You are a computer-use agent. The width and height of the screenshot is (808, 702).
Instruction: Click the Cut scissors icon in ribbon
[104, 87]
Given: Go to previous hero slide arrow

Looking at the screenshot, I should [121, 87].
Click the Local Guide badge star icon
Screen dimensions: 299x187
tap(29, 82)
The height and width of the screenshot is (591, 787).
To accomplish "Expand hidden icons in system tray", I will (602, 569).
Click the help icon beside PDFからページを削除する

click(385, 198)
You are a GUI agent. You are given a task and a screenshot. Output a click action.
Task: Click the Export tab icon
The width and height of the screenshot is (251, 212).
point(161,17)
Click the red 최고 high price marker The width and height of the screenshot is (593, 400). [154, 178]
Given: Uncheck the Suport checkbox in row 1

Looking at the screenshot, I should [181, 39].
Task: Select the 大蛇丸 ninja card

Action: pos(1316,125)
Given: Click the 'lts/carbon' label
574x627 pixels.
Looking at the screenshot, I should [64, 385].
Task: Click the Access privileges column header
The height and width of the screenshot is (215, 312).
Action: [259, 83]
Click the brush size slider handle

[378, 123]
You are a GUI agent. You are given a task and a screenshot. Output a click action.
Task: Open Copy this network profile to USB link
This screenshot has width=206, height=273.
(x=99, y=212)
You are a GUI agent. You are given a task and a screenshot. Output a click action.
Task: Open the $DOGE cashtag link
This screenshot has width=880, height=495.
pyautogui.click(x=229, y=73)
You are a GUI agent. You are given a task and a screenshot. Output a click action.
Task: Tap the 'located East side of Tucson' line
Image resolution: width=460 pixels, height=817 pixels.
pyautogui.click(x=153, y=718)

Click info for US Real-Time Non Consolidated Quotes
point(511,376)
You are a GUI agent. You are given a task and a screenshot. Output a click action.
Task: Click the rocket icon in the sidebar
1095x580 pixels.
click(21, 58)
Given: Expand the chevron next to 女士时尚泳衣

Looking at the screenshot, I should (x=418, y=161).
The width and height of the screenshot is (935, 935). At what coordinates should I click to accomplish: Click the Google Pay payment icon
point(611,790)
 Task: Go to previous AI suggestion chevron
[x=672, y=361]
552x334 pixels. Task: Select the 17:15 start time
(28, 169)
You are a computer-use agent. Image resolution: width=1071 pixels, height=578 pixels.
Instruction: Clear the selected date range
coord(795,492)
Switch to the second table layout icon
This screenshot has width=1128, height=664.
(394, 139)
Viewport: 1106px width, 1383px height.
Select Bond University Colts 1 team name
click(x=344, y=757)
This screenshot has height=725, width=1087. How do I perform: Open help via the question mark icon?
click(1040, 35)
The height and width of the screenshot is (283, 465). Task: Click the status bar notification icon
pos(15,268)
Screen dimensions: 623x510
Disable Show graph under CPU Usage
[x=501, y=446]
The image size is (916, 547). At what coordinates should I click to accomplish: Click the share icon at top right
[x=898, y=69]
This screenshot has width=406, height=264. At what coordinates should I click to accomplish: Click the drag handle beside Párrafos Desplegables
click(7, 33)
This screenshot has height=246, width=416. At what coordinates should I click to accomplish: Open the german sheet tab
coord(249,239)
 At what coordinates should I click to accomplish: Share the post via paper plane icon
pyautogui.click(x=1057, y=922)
■ ■ ■ ■ ■
WORK REQUIRED: Report how many lines in the listing above hold the string "computer", giving the number and no other words.

TASK ANSWER: 2